■ **Passage**
::::::
NASA/IETF Bundle Protocol (RFC 9171) is the standard for delay-tolerant networking.
Reticulum effectively reinvented it. QuicProChat should learn from both.

Key DTN concepts we're missing:

| Concept | DTN/BPv7 | Reticulum | QuicProChat |
|---------|----------|-----------|-------------|
| **Custody transfer** | Yes | No | No |
| **Fragmentation at bundle layer** | Yes | No | Yes (LoRa transport) |
| **Convergence layer adapters** | Formal spec | Interfaces | MeshTransport trait |
| **Routing protocols** | CGR, EPIDEMIC | Announce-based | Announce-based |
| **Priority scheduling** | Yes | No | No |

### Proposed Improvements

1. **Priority levels in MeshEnvelope** (emergency > data > announce)
2. **Custody transfer option** — intermediate node takes responsibility
3. **Better congestion control** — backpressure signals in announce

### Action Items

- [ ] **Add priority field** to MeshEnvelope
- [ ] **Research custody transfer** — is it worth the complexity?
- [ ] **Implement priority queue** in MeshStore and DutyCycleTracker

---

## Gap 4: Battery/Duty-Cycle Optimization

### The Problem

Briar drains 4x battery due to constant BT scanning. We claim to be better but
haven't proven it.

Current state:
- DutyCycleTracker enforces EU868 1% limit
- Announce interval is configurable (default 10 min)
- No adaptive power management

### Proposed Improvements

1. **Adaptive announce interval** — more frequent when activity, less when idle
2. **Listen-before-talk** — don't TX if channel is busy (LoRa CAD)
3. **Scheduled wake windows** — coordinate with peers for efficient sync
4. **Power profiles** — "always-on", "hourly-sync", "manual-only"

### Action Items

- [ ] **Implement CAD (Channel Activity Detection)** in LoRaTransport
- [ ] **Add power profile config** to P2pNode
- [ ] **Measure actual power consumption** with real hardware

---

## Gap 5: Real-World Testing

### The Problem

All our mesh code runs against mocks. We claim LoRa support but haven't tested
with real radios.
::::::
■ **Exercise task**
Please answer from the passage: what is the default announce interval?

■ **Given data**
::::::
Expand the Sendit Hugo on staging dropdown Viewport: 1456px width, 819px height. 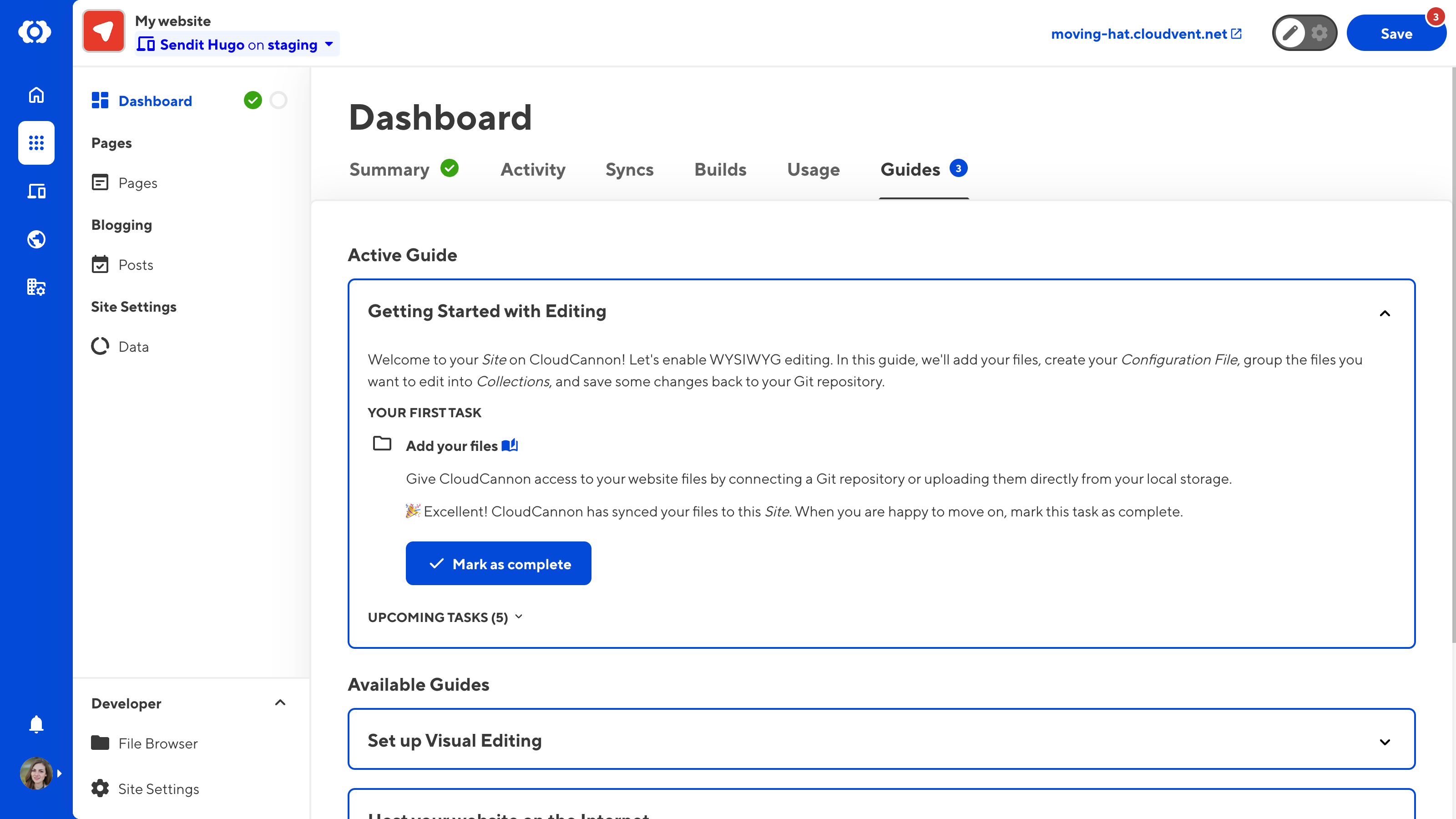point(330,44)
::::::
■ **Task output**
10 minutes